_Problem details_
From the following material, say how many lines have "computer" in them; write only the number.

_ _ _

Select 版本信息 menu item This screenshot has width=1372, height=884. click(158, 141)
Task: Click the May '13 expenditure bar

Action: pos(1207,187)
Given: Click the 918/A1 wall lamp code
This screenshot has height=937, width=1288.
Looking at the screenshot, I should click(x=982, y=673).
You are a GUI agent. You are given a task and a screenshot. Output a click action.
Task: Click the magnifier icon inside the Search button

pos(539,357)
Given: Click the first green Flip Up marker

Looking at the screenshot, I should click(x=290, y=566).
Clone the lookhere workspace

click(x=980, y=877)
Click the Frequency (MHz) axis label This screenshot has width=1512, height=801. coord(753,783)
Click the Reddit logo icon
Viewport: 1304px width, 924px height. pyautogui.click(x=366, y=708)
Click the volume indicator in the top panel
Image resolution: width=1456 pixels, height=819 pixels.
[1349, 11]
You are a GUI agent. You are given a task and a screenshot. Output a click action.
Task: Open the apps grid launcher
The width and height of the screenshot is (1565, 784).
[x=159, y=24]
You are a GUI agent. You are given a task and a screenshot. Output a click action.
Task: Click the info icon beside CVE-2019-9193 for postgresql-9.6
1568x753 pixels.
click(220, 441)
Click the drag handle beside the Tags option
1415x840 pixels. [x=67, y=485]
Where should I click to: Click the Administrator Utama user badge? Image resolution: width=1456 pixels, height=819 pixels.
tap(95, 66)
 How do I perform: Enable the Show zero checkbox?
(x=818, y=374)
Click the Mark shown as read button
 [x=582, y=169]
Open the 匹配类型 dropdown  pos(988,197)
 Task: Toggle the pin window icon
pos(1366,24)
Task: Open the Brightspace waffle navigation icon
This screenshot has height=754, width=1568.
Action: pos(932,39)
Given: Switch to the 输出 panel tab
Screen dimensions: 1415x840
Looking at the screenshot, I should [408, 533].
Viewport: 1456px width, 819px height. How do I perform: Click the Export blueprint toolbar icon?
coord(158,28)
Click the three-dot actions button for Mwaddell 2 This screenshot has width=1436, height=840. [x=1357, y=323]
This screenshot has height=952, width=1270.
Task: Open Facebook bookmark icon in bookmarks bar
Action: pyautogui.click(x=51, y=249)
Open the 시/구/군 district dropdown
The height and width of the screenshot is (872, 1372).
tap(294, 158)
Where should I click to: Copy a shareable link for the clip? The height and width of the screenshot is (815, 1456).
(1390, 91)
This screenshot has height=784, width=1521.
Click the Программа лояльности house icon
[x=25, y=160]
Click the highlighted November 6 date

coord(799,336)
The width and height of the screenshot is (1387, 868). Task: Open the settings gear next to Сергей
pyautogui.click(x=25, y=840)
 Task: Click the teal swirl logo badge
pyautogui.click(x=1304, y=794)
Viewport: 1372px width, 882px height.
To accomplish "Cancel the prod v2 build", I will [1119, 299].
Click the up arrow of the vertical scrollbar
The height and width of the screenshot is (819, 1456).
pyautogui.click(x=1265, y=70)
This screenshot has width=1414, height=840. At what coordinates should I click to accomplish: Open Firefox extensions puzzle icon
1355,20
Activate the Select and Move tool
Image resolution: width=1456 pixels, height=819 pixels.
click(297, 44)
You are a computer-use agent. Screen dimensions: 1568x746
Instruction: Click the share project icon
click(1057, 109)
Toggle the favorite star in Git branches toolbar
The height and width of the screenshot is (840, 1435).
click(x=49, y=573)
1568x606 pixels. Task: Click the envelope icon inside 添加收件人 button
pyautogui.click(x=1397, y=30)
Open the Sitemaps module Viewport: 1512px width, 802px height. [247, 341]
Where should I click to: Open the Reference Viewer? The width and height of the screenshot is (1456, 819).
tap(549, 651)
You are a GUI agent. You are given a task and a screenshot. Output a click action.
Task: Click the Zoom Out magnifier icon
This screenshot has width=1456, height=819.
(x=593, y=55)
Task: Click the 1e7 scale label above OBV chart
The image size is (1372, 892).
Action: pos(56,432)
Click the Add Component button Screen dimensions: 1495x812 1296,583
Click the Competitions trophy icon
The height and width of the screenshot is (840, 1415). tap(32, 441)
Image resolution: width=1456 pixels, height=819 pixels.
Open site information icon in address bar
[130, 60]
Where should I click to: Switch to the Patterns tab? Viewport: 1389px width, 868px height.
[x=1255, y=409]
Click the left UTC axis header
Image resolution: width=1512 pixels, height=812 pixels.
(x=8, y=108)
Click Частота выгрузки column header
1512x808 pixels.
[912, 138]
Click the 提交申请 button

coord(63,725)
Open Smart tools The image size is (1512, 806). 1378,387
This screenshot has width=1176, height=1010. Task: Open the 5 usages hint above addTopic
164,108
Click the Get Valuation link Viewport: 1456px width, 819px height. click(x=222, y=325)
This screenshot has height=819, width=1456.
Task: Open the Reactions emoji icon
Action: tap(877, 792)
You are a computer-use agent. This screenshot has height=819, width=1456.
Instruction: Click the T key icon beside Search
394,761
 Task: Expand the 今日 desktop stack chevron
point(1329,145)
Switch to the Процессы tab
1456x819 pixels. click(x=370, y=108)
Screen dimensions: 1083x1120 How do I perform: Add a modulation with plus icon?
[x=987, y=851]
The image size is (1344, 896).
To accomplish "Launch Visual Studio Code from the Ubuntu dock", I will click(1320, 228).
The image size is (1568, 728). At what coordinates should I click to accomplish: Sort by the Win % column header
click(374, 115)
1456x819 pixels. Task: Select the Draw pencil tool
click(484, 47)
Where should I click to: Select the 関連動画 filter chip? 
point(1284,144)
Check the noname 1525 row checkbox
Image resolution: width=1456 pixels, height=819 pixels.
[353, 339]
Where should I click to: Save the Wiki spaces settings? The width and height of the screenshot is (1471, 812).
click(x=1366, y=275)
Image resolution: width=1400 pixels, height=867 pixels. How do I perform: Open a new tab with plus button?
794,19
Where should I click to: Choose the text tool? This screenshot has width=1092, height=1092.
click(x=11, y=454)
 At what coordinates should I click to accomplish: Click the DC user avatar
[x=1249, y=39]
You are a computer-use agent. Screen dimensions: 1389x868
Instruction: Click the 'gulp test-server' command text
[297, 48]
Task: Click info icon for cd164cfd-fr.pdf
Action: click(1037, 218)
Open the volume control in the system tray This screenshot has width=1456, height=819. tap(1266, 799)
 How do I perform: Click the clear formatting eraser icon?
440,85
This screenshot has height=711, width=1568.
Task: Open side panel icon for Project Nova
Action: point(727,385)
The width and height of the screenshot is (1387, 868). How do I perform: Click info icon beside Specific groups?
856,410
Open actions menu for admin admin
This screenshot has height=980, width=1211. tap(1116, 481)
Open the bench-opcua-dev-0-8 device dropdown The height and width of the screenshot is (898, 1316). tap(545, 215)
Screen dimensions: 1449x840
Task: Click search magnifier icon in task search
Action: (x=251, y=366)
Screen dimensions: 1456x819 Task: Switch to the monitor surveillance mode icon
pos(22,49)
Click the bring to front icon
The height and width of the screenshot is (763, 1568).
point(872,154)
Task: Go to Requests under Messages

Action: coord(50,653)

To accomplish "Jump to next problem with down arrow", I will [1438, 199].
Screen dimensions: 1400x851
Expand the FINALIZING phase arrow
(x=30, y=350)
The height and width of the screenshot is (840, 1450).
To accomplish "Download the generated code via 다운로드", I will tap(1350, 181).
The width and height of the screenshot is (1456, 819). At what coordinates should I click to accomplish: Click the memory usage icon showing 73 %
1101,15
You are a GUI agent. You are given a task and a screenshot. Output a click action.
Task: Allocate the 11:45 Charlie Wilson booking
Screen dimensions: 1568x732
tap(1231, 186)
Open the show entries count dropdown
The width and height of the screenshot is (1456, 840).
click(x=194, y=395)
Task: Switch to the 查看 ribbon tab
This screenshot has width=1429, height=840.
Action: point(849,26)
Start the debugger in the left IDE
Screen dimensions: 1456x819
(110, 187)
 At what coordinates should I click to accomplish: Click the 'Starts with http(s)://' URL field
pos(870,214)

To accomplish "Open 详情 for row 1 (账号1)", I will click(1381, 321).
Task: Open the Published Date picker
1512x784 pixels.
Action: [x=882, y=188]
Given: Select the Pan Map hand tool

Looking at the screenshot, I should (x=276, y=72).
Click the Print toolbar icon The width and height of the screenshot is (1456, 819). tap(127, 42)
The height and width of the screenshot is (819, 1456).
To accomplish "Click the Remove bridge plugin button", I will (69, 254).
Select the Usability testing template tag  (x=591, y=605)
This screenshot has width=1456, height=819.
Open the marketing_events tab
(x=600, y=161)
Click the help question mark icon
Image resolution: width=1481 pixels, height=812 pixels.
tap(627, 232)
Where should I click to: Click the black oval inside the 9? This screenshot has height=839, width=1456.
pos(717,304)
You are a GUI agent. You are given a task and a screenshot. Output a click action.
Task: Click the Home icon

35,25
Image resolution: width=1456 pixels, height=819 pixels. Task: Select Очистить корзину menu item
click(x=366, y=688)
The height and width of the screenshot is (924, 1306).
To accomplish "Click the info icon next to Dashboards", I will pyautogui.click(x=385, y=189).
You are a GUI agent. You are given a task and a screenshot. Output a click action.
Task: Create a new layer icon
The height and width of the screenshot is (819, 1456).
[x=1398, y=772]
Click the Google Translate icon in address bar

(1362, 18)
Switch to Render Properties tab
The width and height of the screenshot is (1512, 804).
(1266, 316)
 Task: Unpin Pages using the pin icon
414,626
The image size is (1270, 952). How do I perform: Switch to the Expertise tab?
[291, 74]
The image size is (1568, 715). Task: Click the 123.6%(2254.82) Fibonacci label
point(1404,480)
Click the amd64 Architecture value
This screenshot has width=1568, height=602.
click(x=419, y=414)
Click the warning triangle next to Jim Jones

_ _ _

_Your solution_
3